I tried the door. It was unlocked, and we went inside. The front room of the cabin was a mess of strewn clothes, half-eaten TV dinners, and bedsheets. It looked like Bevo had been sleeping on the couch. There was a big table that stood not quite chest high with some odd-looking machines on it, some of them clamped to the table’s edge.
“Are these for drugs?” I asked, pointing to the machines.
“They’re not Bevo’s,” Sally said. “They’re Gill’s. They’re for loading bullet casings. He and Wick used to make their own bullets.” She pointed under the table to a huge plastic sack of what looked like black sand.
“Gunpowder?” I asked.
“Walk lightly, city boy,” she said, “that stuff is pretty old. You don’t want to set it off.”
“Sally, tell me about you and Stroud.”
She sat on the stool in front of the loading table and took a brass casing out of a paper sack. “Gill showed me how to do this once,” she said. “Let’s see if I can work it without blowing us both up.” She fitted the casing into a recess in one of the machines clamped to the edge of the table.
“It’s a simple story,” she said. “Gill rehabilitated me. After I graduated from college I went into a tailspin. I think I was having an allergic reaction to being Nyman Scales’s daughter, though I didn’t know that’s what it was.” She took some gunpowder out of a small crock and filled a metal funnel on the top of the machine. “I had an apartment in Mule Springs, but I was out at the ranch all the time. Nyman had me change my name legally. It was all part of a scam to fool the government about who owned his dairy. I didn’t care. I was into drugs, antidepressants mostly, mixing them with whatever I could find in the liquor cabinet. Nyman didn’t notice. He still saw me as his trained pony. At the time, I still was. I would listen to him, knowing everything coming out of his mouth was a lie, and yet I would nod and smile and do what he told me to do.” She shook her head. “What makes people do things like that, Counselor? How can a person just consign herself to hell?”

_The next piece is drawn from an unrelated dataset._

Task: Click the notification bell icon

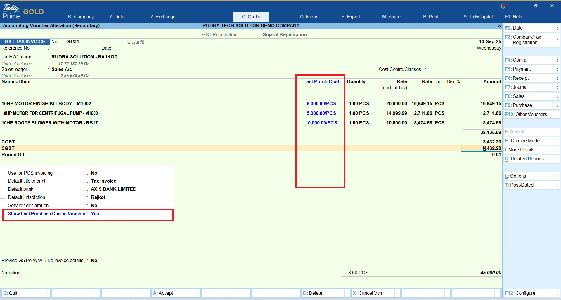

“He’s your father, Sally,” I said. She put up a hand as if to bat the words away.
“The judicial coordinator’s job came open, and Nyman thought it would be great having someone he could use in the office, someone to feed him inside information. So he found out what the requirements were—college degree, six months of work in a law office, the ability to count to ten. He told me to go get a job with
some lawyers. I remembered the time Gill got me out of jail, so I went there. He hired me on the spot. God knows why. I looked like a reanimated corpse with the shakes. But then, so did Gill. He hired me, and Wick went along with it.”
“And Stroud straightened you out?” I asked.
“Let’s just say that Gill Stroud did not treat me like a trained pony. He was the first man I ever met who dealt with me like I was a human being.”
“And then he fell in love with you?” I asked.
“That’s one version.”
“What’s your version?” I asked.
Sally turned a crank on the side of the machine and sent a small amount of powder into the casing. She set a cone of lead in another fitting in the machine and used a lever to stuff the cone into the top of the casing. She tossed me the bullet.
“That’s for a .38 special,” she said. “It’ll fit the gun that the boys gave you last night and which you forgot when you went home, I assume because Wanda Sue Lovell had got you thinking about dental hygiene.”
“Sally.”
“My relationship with Gill Stroud is my business. Mine and Gill’s. Can you accept that, Counselor?”
“I guess I’ll have to,” I replied. “But after you straightened out, you took the district coordinator’s job, anyway.”
“That’s right. I let Nyman pull the strings, and I got the job.”
“Why?”
“I figured doing an honest job in that office was the best way to show my father that he’d better train another pony, because this one had gotten away from him.”